Have you ever wondered what exactly is inside a Nintendo DS ROM file, and why the simple DS demos are so much larger than their GBA equivalents? Some people have, and this page documents their exploits.


It started innocently enough. I was looking for a small ROM which would be used to test the framebuffer display mode of DSemu, a Nintendo DS emulator. LiraNuna agreed to put a small C demo together, to fill the 'main' screen with red, demonstrating the framebuffer's use. When compiled and spliced up, the .nds ended up at around 7.5KB.
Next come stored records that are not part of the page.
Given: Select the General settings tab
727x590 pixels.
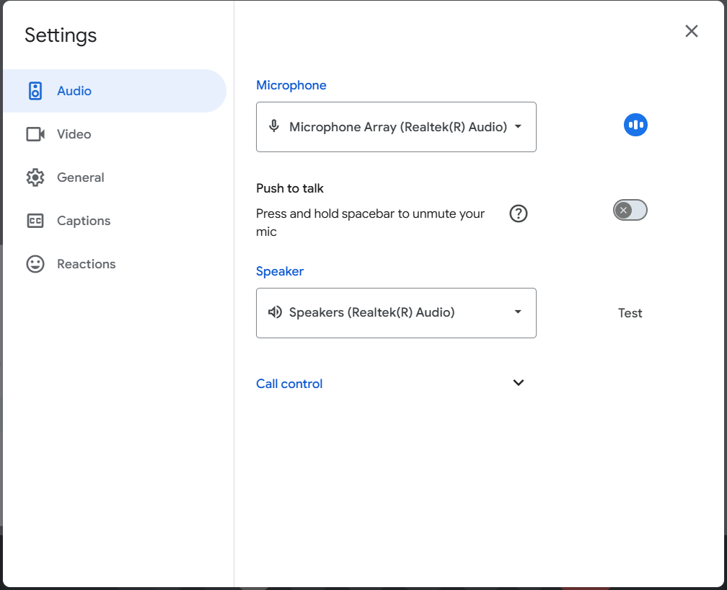Looking at the screenshot, I should pyautogui.click(x=81, y=177).
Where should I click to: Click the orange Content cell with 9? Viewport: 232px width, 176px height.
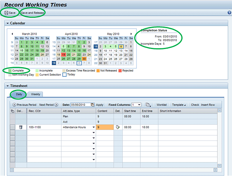tap(105, 127)
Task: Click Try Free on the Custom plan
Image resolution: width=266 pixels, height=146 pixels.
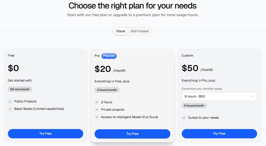Action: [x=219, y=134]

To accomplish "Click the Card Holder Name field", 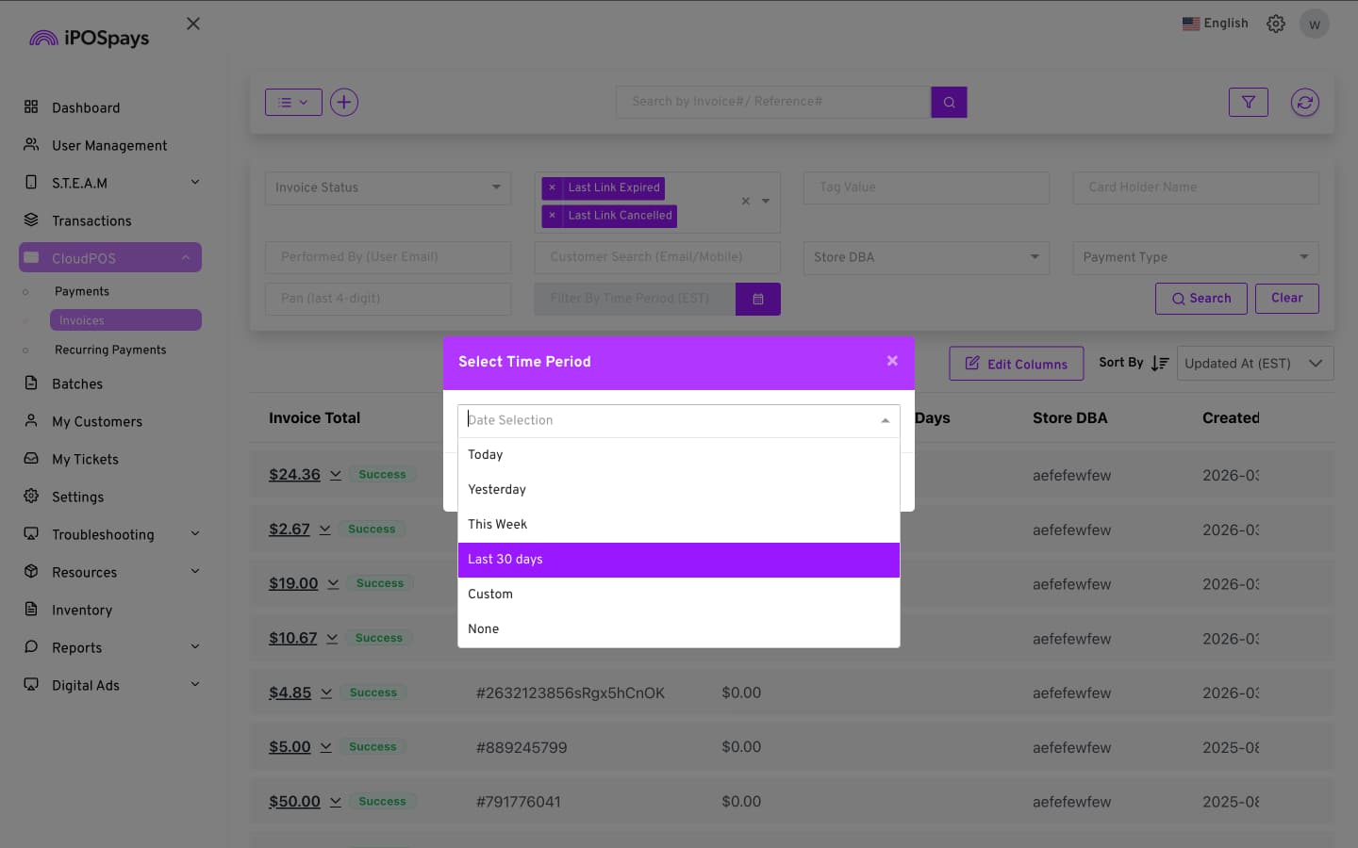I will (1195, 188).
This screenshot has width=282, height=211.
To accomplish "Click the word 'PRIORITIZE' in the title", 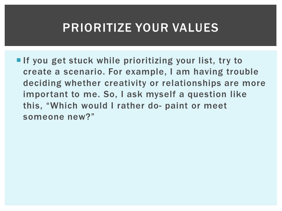I will pos(97,28).
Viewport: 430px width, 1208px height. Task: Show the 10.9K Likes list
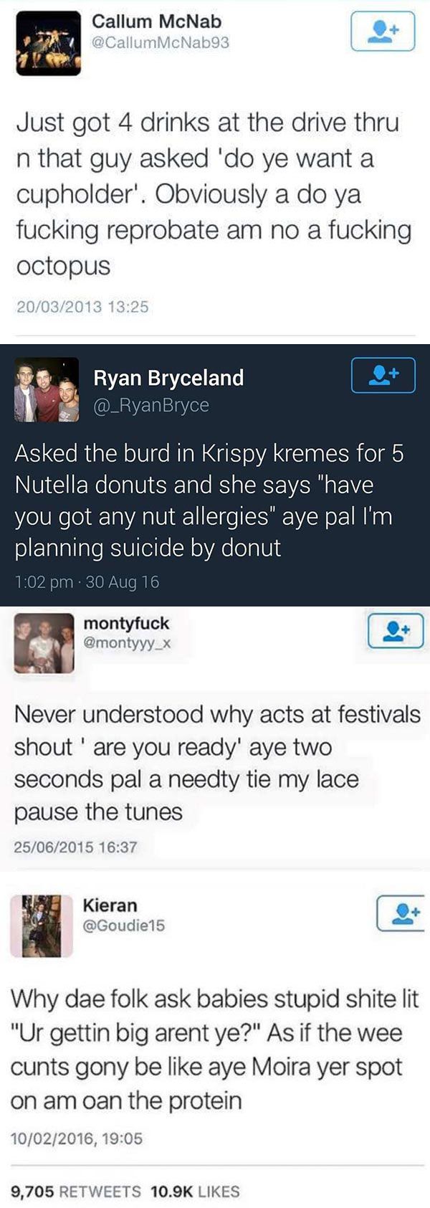tap(195, 1192)
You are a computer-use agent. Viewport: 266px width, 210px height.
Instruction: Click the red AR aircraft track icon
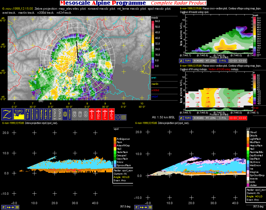tap(91, 114)
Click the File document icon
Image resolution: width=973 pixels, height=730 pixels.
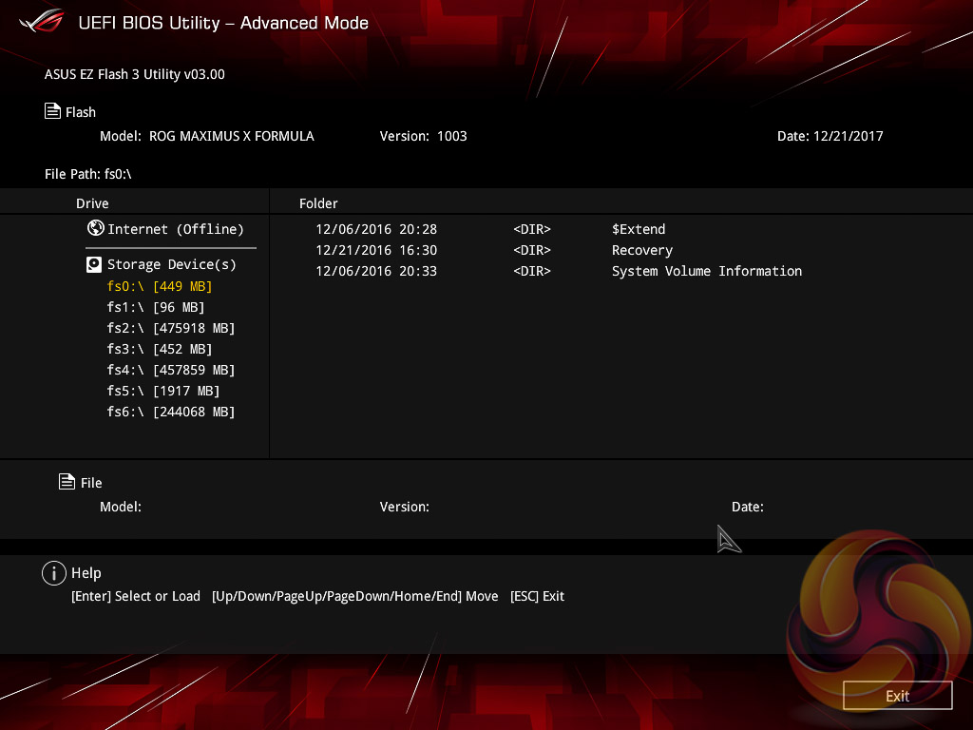pyautogui.click(x=67, y=482)
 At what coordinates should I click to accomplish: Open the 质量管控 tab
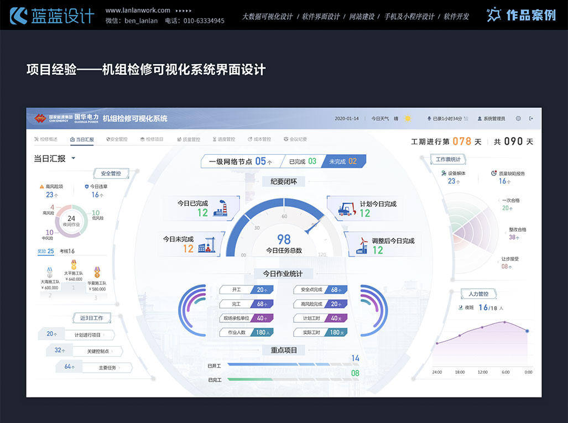(x=189, y=139)
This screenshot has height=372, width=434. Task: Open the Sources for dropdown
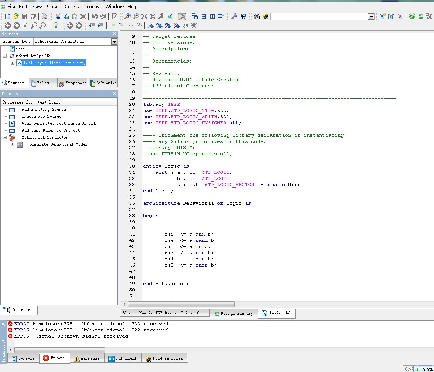(x=114, y=41)
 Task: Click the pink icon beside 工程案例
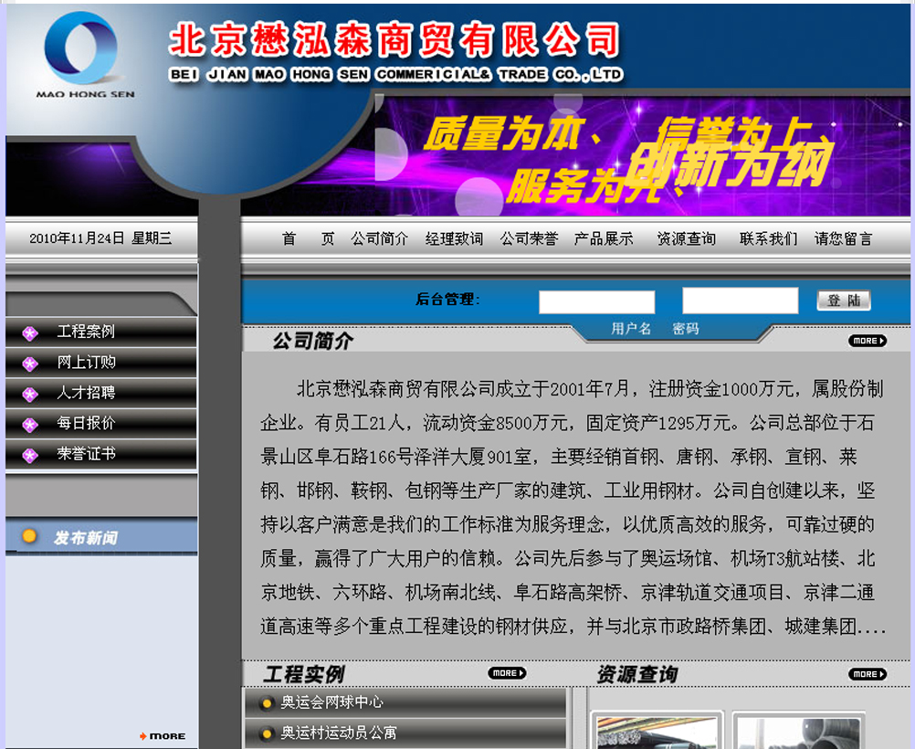tap(30, 333)
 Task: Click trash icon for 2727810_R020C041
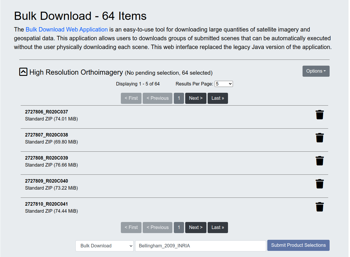pyautogui.click(x=319, y=207)
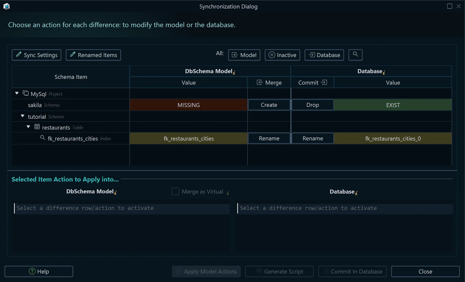Collapse the MySql project tree node
The image size is (465, 282).
(x=17, y=93)
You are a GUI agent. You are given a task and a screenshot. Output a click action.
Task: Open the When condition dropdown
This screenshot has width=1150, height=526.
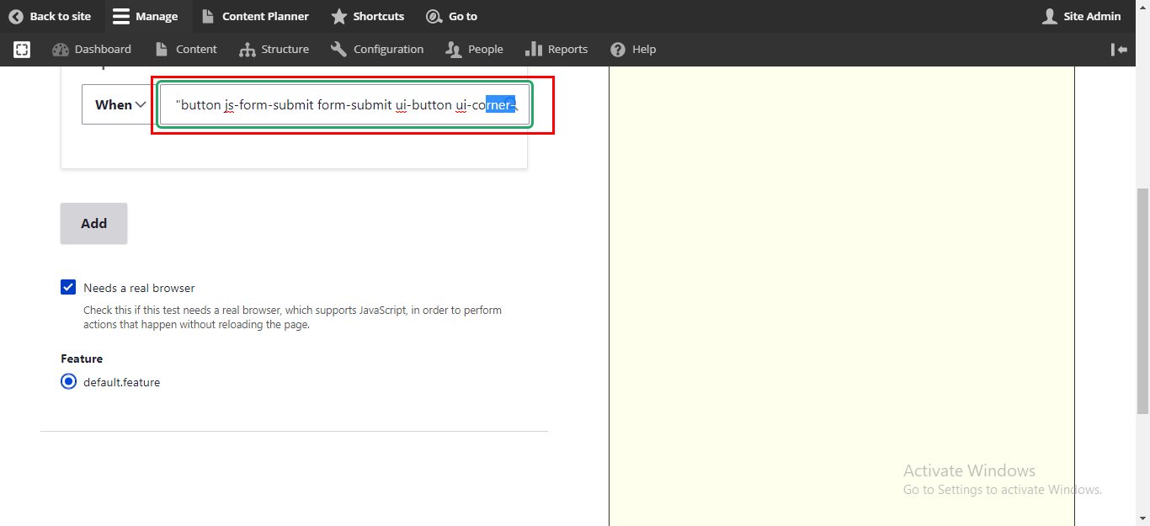click(x=118, y=104)
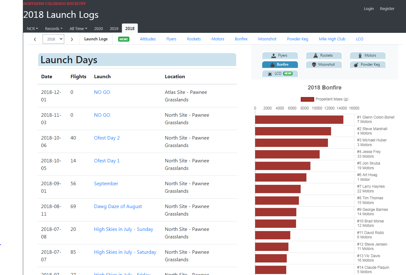Open the 2019 year tab
The height and width of the screenshot is (275, 406).
[x=114, y=28]
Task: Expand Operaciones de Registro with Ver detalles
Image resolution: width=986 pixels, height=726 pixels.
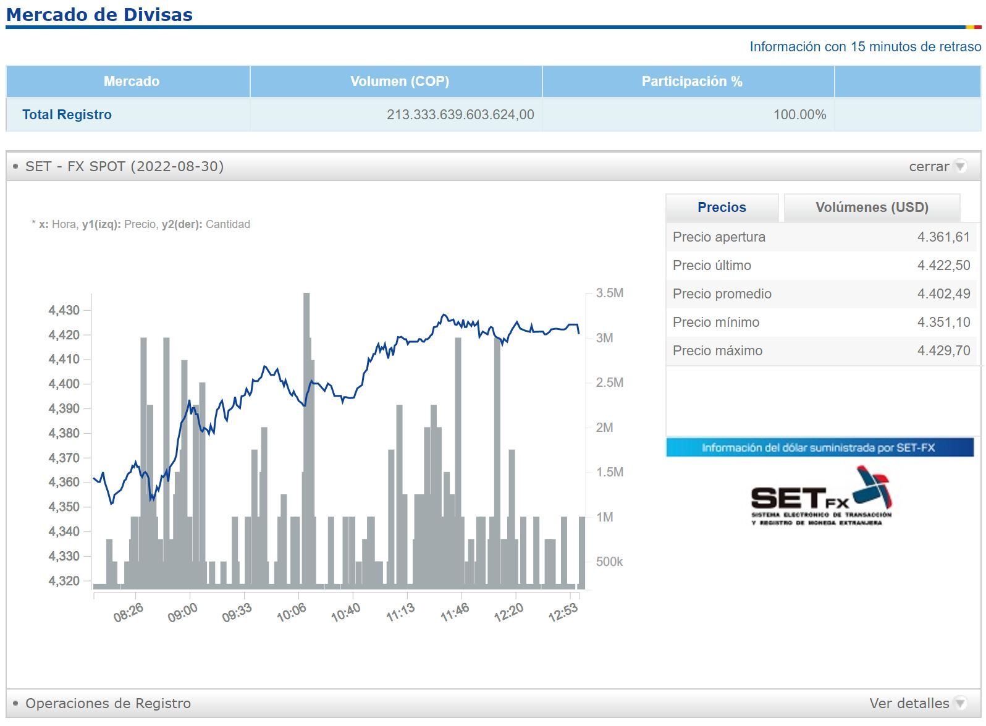Action: (908, 703)
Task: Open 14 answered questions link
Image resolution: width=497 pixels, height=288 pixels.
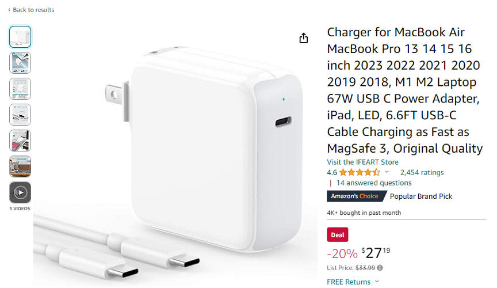Action: click(374, 183)
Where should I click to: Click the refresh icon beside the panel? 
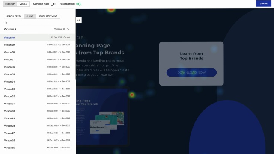tap(79, 20)
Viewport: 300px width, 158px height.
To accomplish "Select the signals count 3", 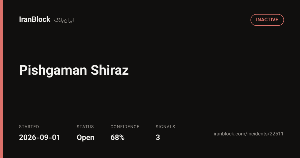I will tap(158, 137).
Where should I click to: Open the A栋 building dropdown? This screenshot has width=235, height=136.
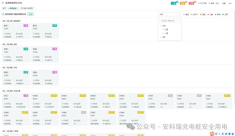click(169, 14)
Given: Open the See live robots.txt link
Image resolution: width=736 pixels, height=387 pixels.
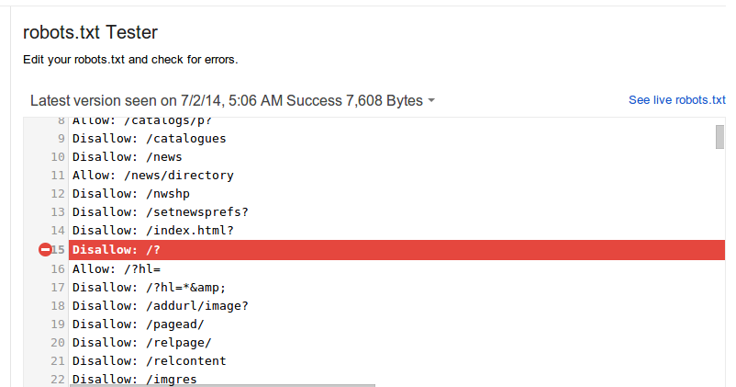Looking at the screenshot, I should pyautogui.click(x=676, y=100).
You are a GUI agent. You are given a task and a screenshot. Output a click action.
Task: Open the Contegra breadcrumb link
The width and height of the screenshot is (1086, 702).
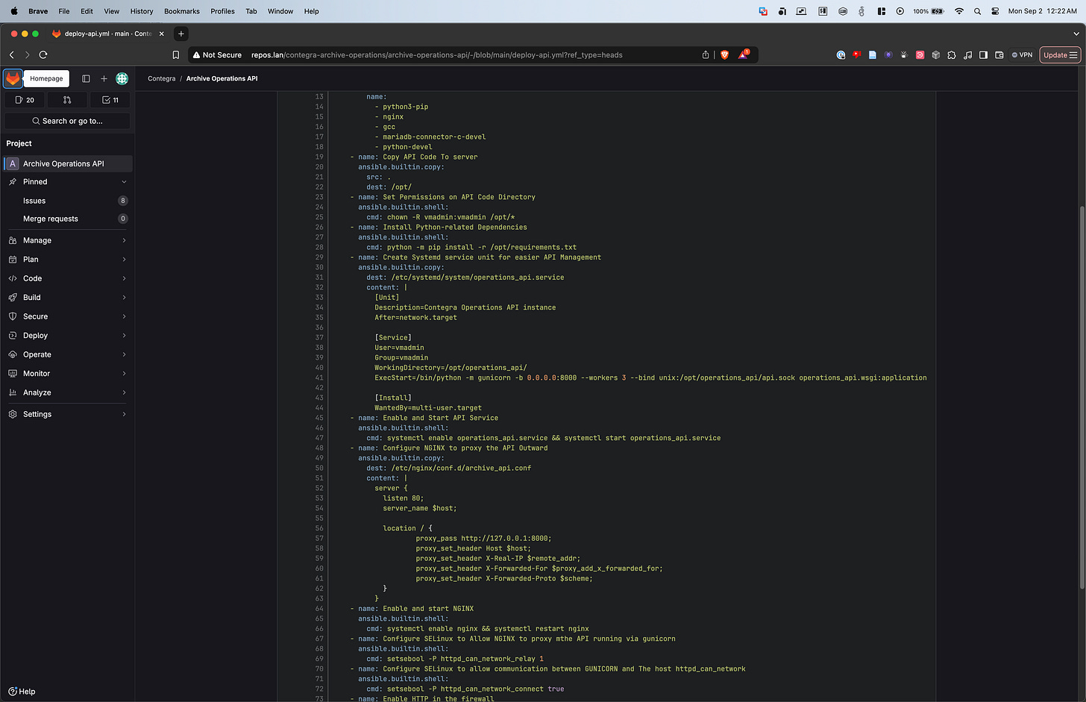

That, LiraNuna thought, was a bit large for something that did so little as his demo evidently did. Stepping through with DSemu's debugger, I noticed a whole lot of code being run which wasn't strictly required: setting up cache parameters and the stack, clearing out regions of memory, and such like. Referred to as the crt0, this code is inserted into every project, to safeguard the execution environment.

Furthermore, there was the standard ARM7 code also inserted into the .nds file, which does such things as set up the touchscreen. All this, we thought, was a bit over-the-top for a demo that was literally doing almost nothing. So, the cut-down began.

Early stages: Chopping the ARM7

First off, LiraNuna thought the functionality of the ARM7 wasn't particularly required for this demo. So, the thought process went, why not simply tell that 'sub' CPU to enter an infinite loop and not do anything? The reasoning was sound, and so the ARM7 source file was replaced with a simple assembly file, looking something like this.

ARM7 cut-down: Infinite loop

main: b main

Once put together, that reduced the size of the overall .nds file by quite a way; down to approximately 5KB. However, I still thought that was a touch large. A quick peek into the .nds file showed why that was: the sub CPU, just like the main CPU, has a crt0 automatically inserted by the build process, and this made up the vast majority of the ARM7 portion of the .nds file.

Therefore, LiraNuna took the step of subverting a part of the build process, by deleting the result of the ARM7 compilation, and replacing it with a straight binary file, encoding the infinite-loop opcode.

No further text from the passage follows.